How do you assign a string in C - c

Printing the initials (first character) of the string held in the variable 'fn' and the variable 'ln'
#include <stdio.h>
#include <cs50.h>
int main(void)
{
string fn, ln, initials;
fn = get_string("\nFirst Name: ");
ln = get_string("Last Name: ");
initials = 'fn[0]', 'ln[0]';
printf("%s", initials)
}

Read more about C. In particular, read some good C programming book, and some C reference site and read the C11 standard n1570. Notice that cs50.h is not a standard C header (and I never encountered it).
The string type does not exist. So your example don't compile and is not valid C code.
An important (and difficult) notion in C is : undefined behavior (UB). I won't explain what is it here, but see this, read much more about UB, and be really afraid of UB.
Even if you (wrongly) add something like
typedef char* string;
(and your cs50.h might do that) you need to understand that:
not every pointer is valid, and some pointers may contain an invalid address (such as NULL, or most random addresses; in particular an uninitialized pointer variable often has an invalid pointer). Be aware that in your virtual address space most addresses are invalid. Dereferencing an invalid pointer is UB (often, but not always, giving a segmentation fault).
even when a pointer to char is valid, it could point to something which is not a string (e.g. some sequence of bytes which is not NUL terminated). Passing such a pointer (to a non-string data) to string related functions -e.g. strlen or printf with %s is UB.
A string is a sequence of bytes, with additional conventions: at the very least it should be NUL terminated and you generally want it to be a valid string for your system. For example, my Linux is using UTF-8 (in 2017 UTF-8 is used everywhere) so in practice only valid UTF-8 strings can be correctly displayed in my terminals.
Arrays are decayed into pointers (read more to understand what that means, it is tricky). So in several occasions you might declare an array variable (a buffer)
char buf[50];
then fill it, perhaps using strcpy like
strcpy(buf, "abc");
or using snprintf like
int xx = something();
snprintf(buf, sizeof(buf), "x%d", xx);
and latter you can use as a "string", e.g.
printf("buf is: %s\n", buf);
In some cases (but not always!), you might even do some array accesses like
char c=buf[4];
printf("c is %c\n", c);
or pointer arithmetic like
printf("buf+8 is %s\n", buf+8);
BTW, since stdio is buffered, I recommend ending your printf control format strings with \n or using fflush.
Beware and be very careful about buffer overflows.

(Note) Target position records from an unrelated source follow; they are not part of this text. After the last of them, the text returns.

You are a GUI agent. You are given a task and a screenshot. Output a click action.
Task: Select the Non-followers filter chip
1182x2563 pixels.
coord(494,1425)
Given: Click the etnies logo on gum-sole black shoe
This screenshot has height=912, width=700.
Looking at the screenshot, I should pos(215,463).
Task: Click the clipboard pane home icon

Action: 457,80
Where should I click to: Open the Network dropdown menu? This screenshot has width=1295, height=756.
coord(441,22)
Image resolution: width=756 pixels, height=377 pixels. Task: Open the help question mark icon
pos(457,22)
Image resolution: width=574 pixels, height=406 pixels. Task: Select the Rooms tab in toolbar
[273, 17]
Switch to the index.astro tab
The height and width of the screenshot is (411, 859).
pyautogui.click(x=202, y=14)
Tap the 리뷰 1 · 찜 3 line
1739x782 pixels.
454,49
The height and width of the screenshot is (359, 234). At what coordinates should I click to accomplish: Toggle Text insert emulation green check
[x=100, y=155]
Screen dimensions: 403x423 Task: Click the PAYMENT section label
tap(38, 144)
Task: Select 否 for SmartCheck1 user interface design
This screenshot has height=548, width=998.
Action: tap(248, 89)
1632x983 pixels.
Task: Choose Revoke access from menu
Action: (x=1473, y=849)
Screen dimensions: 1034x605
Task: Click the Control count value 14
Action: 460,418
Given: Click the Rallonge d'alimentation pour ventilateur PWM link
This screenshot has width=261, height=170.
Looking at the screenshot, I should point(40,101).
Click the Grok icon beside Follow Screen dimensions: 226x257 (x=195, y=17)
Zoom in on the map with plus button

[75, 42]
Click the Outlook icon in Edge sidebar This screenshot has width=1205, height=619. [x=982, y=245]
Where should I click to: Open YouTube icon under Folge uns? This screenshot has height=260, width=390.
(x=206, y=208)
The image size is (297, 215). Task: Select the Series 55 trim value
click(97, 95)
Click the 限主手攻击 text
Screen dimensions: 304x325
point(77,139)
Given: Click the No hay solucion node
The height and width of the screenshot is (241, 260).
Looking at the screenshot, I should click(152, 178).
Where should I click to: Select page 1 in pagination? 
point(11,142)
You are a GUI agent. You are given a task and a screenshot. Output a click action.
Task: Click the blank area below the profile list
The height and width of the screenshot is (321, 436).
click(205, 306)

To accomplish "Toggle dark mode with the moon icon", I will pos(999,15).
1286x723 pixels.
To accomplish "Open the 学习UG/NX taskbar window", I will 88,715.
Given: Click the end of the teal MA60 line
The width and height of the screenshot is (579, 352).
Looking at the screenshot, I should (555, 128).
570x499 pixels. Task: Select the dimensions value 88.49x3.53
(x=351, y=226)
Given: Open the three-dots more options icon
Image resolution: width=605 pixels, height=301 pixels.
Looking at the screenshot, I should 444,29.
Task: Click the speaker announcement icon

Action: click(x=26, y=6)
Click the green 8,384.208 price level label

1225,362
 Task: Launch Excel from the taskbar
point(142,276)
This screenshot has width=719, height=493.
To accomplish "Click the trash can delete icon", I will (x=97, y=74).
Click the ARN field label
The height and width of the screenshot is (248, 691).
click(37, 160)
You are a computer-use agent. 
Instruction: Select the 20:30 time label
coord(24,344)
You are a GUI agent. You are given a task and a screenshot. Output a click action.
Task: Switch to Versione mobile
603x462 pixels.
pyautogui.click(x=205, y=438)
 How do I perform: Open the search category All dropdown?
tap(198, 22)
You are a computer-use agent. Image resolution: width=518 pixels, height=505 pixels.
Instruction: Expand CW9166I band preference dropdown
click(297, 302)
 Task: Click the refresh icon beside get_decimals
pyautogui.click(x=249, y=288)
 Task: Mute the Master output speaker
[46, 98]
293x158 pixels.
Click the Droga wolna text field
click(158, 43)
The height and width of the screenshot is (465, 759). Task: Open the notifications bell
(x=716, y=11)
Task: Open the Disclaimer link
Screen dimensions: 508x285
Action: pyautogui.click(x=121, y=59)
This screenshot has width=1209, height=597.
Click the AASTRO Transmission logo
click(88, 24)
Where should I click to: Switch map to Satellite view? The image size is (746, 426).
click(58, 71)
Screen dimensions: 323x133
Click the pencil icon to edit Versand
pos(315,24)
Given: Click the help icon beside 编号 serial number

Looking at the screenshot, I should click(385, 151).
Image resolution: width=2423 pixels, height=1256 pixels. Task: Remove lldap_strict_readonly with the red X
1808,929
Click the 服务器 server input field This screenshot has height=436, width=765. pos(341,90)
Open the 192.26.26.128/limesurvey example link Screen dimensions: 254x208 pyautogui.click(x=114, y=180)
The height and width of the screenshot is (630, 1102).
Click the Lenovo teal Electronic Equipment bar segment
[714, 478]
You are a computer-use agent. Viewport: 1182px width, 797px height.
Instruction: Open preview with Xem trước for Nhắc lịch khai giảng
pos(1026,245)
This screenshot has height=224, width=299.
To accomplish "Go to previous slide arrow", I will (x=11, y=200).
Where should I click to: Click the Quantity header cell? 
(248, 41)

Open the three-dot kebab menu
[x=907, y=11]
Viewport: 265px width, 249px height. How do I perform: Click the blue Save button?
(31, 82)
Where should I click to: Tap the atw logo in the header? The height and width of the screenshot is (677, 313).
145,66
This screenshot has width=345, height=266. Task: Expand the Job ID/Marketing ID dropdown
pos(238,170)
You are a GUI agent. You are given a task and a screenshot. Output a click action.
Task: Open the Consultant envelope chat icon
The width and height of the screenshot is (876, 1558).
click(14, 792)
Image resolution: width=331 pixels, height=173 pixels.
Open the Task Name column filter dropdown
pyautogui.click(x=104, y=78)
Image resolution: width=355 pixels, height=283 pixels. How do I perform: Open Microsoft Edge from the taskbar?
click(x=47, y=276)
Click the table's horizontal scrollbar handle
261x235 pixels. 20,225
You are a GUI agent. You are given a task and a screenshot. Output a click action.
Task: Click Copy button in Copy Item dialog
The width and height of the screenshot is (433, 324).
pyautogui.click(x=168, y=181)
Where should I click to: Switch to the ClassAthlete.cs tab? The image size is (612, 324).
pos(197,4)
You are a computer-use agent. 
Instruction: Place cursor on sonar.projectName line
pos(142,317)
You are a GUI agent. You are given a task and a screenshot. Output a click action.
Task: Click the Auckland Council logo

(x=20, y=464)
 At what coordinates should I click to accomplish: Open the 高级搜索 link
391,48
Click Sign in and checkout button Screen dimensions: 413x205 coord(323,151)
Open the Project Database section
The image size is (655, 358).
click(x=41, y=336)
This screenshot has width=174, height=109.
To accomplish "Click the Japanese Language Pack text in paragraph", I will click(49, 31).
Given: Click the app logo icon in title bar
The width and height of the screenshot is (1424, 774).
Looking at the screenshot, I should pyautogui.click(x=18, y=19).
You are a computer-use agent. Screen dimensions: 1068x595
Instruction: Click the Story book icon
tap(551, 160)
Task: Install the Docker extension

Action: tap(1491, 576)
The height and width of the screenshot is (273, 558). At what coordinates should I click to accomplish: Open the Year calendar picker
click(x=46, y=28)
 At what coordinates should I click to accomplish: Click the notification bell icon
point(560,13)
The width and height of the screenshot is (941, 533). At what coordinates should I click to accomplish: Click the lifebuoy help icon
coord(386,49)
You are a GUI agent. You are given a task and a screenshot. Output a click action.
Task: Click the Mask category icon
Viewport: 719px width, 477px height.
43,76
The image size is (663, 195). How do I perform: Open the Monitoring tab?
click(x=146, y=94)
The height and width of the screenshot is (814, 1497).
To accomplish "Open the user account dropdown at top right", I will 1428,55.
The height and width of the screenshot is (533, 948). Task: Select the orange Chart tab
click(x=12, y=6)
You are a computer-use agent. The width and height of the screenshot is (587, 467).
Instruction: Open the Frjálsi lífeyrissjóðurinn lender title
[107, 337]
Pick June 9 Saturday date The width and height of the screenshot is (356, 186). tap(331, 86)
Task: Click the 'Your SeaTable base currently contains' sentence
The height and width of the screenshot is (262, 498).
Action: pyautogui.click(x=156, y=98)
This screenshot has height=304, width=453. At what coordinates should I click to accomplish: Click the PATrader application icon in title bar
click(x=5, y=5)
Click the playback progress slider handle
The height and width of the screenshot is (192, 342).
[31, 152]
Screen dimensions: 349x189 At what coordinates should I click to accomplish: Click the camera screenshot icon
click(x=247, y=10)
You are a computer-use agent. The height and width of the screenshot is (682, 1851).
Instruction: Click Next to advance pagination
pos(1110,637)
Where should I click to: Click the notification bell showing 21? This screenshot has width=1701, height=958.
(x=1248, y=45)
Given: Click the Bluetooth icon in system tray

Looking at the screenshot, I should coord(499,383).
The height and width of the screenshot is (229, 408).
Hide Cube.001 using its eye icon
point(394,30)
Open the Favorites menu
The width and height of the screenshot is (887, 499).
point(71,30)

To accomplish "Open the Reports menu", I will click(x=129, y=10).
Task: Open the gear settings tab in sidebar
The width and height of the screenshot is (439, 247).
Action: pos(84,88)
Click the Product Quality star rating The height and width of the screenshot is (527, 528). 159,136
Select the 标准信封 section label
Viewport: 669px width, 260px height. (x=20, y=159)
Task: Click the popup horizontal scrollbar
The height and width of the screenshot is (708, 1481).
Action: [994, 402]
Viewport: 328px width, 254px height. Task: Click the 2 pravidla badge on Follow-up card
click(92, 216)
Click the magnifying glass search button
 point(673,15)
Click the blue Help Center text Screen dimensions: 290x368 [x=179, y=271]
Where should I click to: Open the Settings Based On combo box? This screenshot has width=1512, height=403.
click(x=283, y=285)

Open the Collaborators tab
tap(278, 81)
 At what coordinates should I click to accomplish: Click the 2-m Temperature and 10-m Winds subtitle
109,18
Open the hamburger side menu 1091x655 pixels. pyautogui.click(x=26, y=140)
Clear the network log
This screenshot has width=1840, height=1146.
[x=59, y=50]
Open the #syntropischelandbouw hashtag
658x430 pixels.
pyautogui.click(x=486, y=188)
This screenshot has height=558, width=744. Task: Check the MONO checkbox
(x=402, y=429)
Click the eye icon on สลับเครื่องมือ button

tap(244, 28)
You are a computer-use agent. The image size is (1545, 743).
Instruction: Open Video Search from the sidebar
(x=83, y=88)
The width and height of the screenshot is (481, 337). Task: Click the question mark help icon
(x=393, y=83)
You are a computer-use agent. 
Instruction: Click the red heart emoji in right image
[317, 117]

It is another common cause of UB.
You might want to declare
char initials[8];
and fill that memory zone to become a proper string:
initials[0] = fn[0];
initials[1] = ln[0];
initials[2] = (char)0;
the last assignment (to initials[2]) is putting the NUL terminating byte and makes that initials buffer a proper string. Then you could output it using printf or fputs
fputs(initials, stdout);
and you'll better output a newline with
putchar('\n');
(or you might just do puts(initials); ....)
Please compile with all warnings and debug info, so gcc -Wall -Wextra -g with GCC. Improve your code to get no warnings. Learn how to use your compiler and your debugger gdb. Use gdb to run your program step by step and query its state. Take time to read the documentation of every standard function that you are using (e.g. strcpy, printf, scanf, fgets) even if at first you don't understand all of it.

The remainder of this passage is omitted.